British playwright and screenwriter

Nick Leather is a British playwright and screenwriter.

He is known as the creator of the drama series The Control Room and crime thriller Nightsleeper for BBC One, as well as the CBBC children's series Rocket's Island.

==Early life==
Leather grew up in Newton-le-Willows. He worked for a time at local newspaper The Newton Guardian, the experience inspiring him to write.

==Career==
Leather began in theatre, with his first play All The Ordinary Angels produced by Manchester's Royal Exchange Theatre, and later winning the Pearson Award for Best New Play. He would become the Royal Exchange's Playwright-in-Residence.

He subsequently moved into radio and then television, writing for series, including Justice, Secrets and Words and Jimmy McGovern's Moving On, as well as multiple episode of Hollyoaks. In 2012, he won the Writers' Guild of Great Britain award for Best Episode of a Continuing Drama for his work on Hollyoaks.

In 2012, he created the children's series Rocket's Island, about a family taking care of foster children at their island farm. It was nominated for a BAFTA children's award in the drama category in 2016 but lost out to the winner Refugee. Leather would alternate between adult and children's drama, writing for McGovern's Broken, and the Apple TV+ thriller Suspicion, as well as The Dumping Ground and The Worst Witch.

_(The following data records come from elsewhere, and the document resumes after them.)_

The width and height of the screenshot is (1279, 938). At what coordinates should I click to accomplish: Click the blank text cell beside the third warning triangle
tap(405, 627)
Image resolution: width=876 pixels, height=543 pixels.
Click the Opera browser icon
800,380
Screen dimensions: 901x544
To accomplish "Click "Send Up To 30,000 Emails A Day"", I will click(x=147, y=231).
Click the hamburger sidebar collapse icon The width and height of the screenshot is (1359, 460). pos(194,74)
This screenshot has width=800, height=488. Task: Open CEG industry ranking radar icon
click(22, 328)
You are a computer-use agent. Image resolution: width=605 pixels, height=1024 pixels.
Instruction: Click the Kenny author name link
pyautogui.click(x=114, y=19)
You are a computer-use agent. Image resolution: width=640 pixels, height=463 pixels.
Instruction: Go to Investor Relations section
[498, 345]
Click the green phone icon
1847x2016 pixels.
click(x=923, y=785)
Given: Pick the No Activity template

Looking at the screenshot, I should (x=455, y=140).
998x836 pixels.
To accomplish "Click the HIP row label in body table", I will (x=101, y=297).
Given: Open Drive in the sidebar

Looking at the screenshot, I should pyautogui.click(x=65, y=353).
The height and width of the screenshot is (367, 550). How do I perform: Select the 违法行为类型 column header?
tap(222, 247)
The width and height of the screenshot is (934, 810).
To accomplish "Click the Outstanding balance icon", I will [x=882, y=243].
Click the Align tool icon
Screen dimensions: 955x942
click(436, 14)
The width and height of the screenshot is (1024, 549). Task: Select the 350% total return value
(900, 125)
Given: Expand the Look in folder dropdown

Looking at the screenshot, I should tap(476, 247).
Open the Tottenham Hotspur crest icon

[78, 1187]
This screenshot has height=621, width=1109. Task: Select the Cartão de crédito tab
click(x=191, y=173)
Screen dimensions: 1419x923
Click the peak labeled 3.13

In 2018, he wrote the television film Mother's Day, based on an infamous IRA bombing attack in Warrington, close to where Leather had grown up and of which he had memories.

In 2021, the BBC commissioned The Control Room, a three-part thriller about an Emergency call handler, which would air on BBC One in 2022. Leather was inspired to write the series by a real-life health-scare involving his daughter.

It was announced on 8 December 2022 that Leather was writing a six-part thriller for BBC One, Nightsleeper.